_Given text:_
::::

Seasons and Harvesting
- The different flowering seasons of the purple and yellow passion fruits have been mentioned under “Pollination”. In some areas, as in India, the vines bear throughout the year but peak periods are, first, August to December, and, second, March to May.
- At the latter time, the fruits are somewhat smaller, with less juice. In Hawaii, passion fruits mature from June through January, with heaviest crops in July and August and October and November.
- With variations according to cultivar, and with commercial cultivation both above and below the Equator, there need never be a shortage of raw material for processing.
- Ripe fruits fall to the ground and will roll in between mounded rows. They do not attract flies or ants but should be collected daily to avoid spoilage from soil organisms. In South Africa, they are subject to sunburn damage on the ground and, for that reason, are picked from the vines 2 or 3 times a week in the summertime before they are fully ripe, that is, when they are light-purple.
- At this stage, they will reach the fresh fruit market before they wrinkle. In winter, only one picking per week is necessary.
- For juice processing, the fruit is allowed to attain a deep-purple color. In India and Israel the fruits are always picked from the vine rather than being allowed to fall. It has been found that fallen fruits are lower in soluble solids, sugar content, acidity and ascorbic acid content.
- The fruits should be collected in lugs or boxes, not in bags which will cause “sweating”. If not sent immediately to processing plants, the fruits should be spread out on wire racks where there will be good air circulation.
- For the Ugandan scenario, the yields are 650 plants/acre with each vine producing about 20KGs which translates to about 13,000 KG of passion fruit. Since prices range between Ugx 1,002 and Ugx. 2,004, revenue per acre can range between Ugx. 8,857,485 and Ugx. 26,572,455.

::::

_Dataset content:_
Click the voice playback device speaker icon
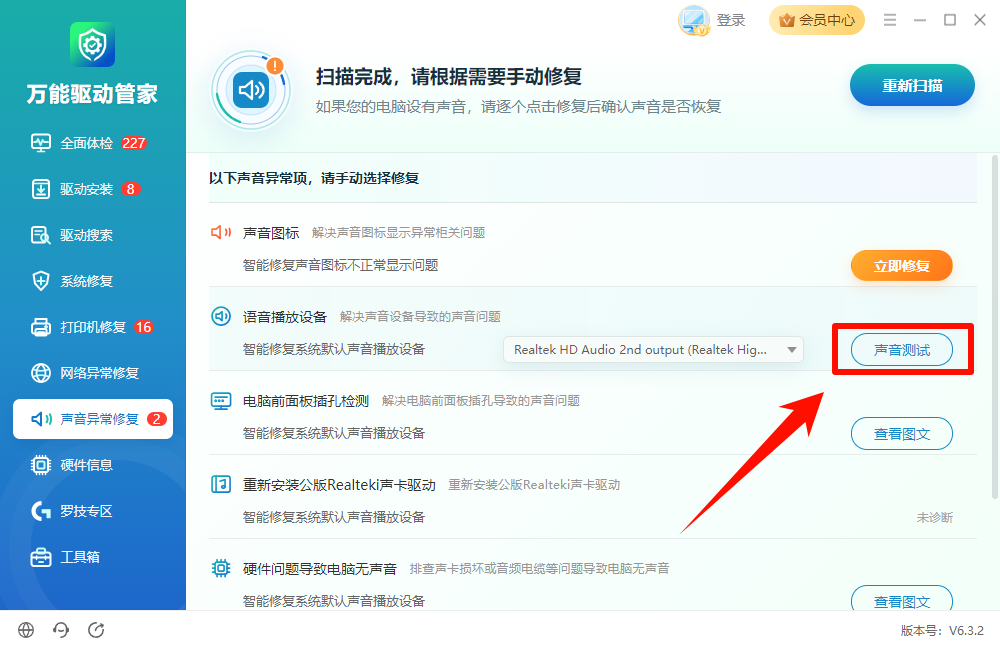Viewport: 1000px width, 650px height. tap(221, 316)
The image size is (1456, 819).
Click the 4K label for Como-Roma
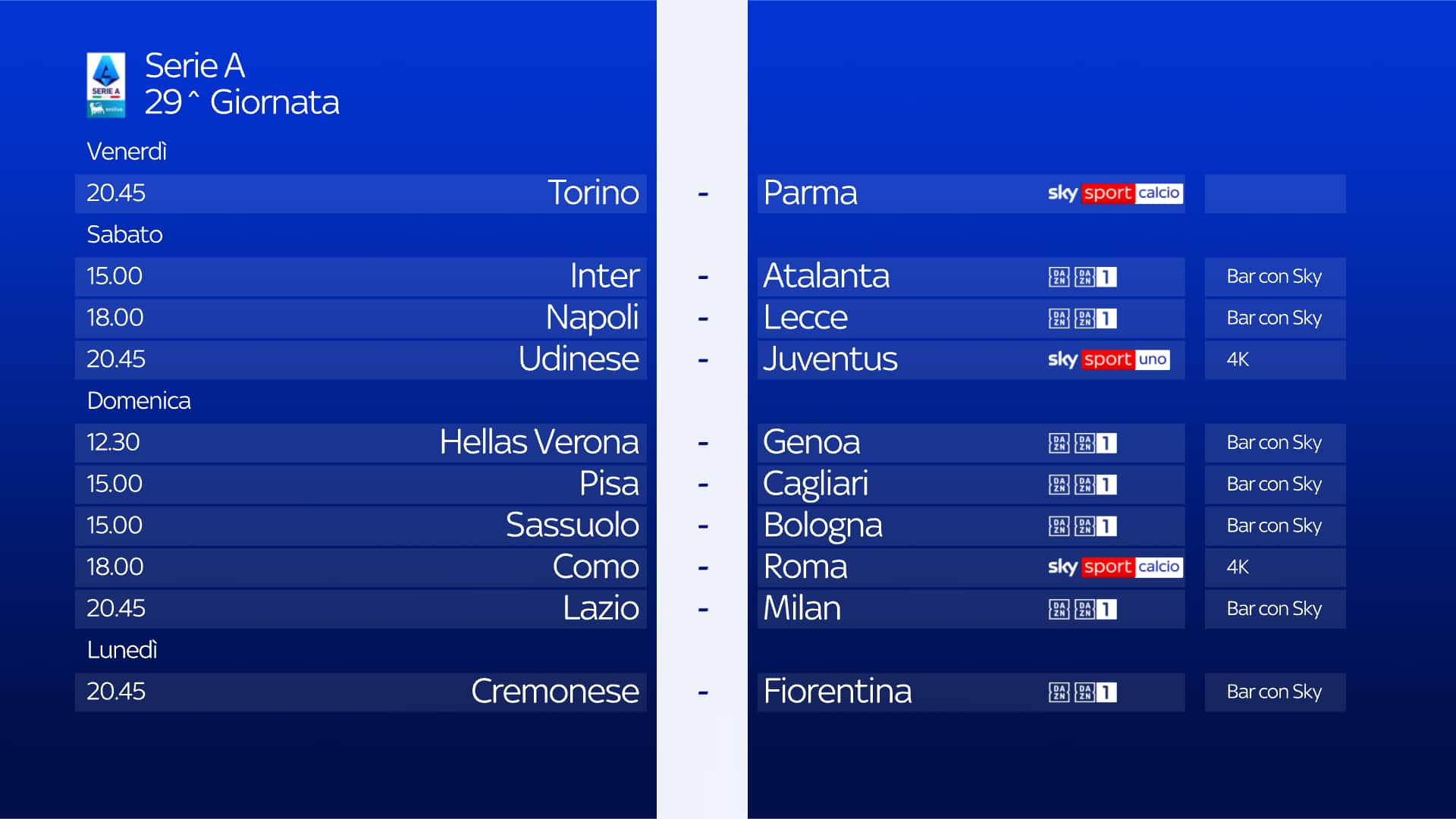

::::

_The task:_
Resume the text on passion fruit seasons and harvesting, writing on from its final sentence. The listing above comes from a separate source.

_Response area:_
- Underripe yellow passionfruits can be ripened and stored at 68º F (20º C) with relative humidity of 85 to 90%.
- Ripening is too rapid at 86º F (30º C). Ripe fruits keep for one week at 36º to 45º F (2.22º-7.22º C).
- Fruits stored in unperforated, sealed, polyethylene bags at 74º F (23.1º C), have remained in good condition for 2 weeks. Coating with paraffin and storing at 41º to 44.6º F (5º to 7º C) and relative humidity of 85 to 90%, has prevented wrinkling and preserved quality for 30 days.
Pests and Diseases
- Passion Vine Mite
- This occurs during dry weather in the warm season.
- The infestation defoliates the younger portions of the vines but not the terminus but not the terminus.
- Makes brown blemishes on the fruits.
- Passion Vine Bug
- Feeds on flowers and young green fruits.
- Vegetable Bug
- Attacks the growing tips and sucks out the sap when it is at an adult stage.
- Leaf Beetles and weevils
- Chew the foliage.
- Injure and cause stunting of young seedlings in nurseries.
- In dry weather, they feed on leaves and fruits, leaving them defaced and prone to shriveling and eventually falling off prematurely.
- Cause extreme thickening of the roots (root-knot nematode).
- Note that the yellow passion fruit is rather resistant to nematodes.
- Other types of nematodes include the spiral nematode and the lesion nematode.
- Brown spot
- Commonly occurs in dry weather.
- One of the leading diseases in yellow passion fruits.
- Leaf spots are visible.
- Lesions on the branches are also visible.
- Crinkling of leaves is also evident.
- Septoria spot
- Has more numerous and smaller spots the brown spot.
- It is prevalent during summer and fall seasons.
- It is spread by dew, rain and overhead irrigation.
- It is believed to have a hand in the contraction of base rot which is spread through injury from mowers or other mechanical equipment.
- Fusarium wilt
- This arises from a soil-borne fungus.
- There is visible splitting of the trunk and shedding of the bark on the plant.
- The first signs are chlorosis, necrosis and defoliation.
- It can be remedied by grafting the purple-yellow hybrids onto the yellow passion fruit rootstock because it is more resistant.
- Woodiness or Bullet
- This is caused by a virus.
- The disease appears as small misshapen fruits with a thick rind and small pulp cavity and is a serious plague of the purple passion fruit.
- The yellow passion fruit is rather resistant to this disease.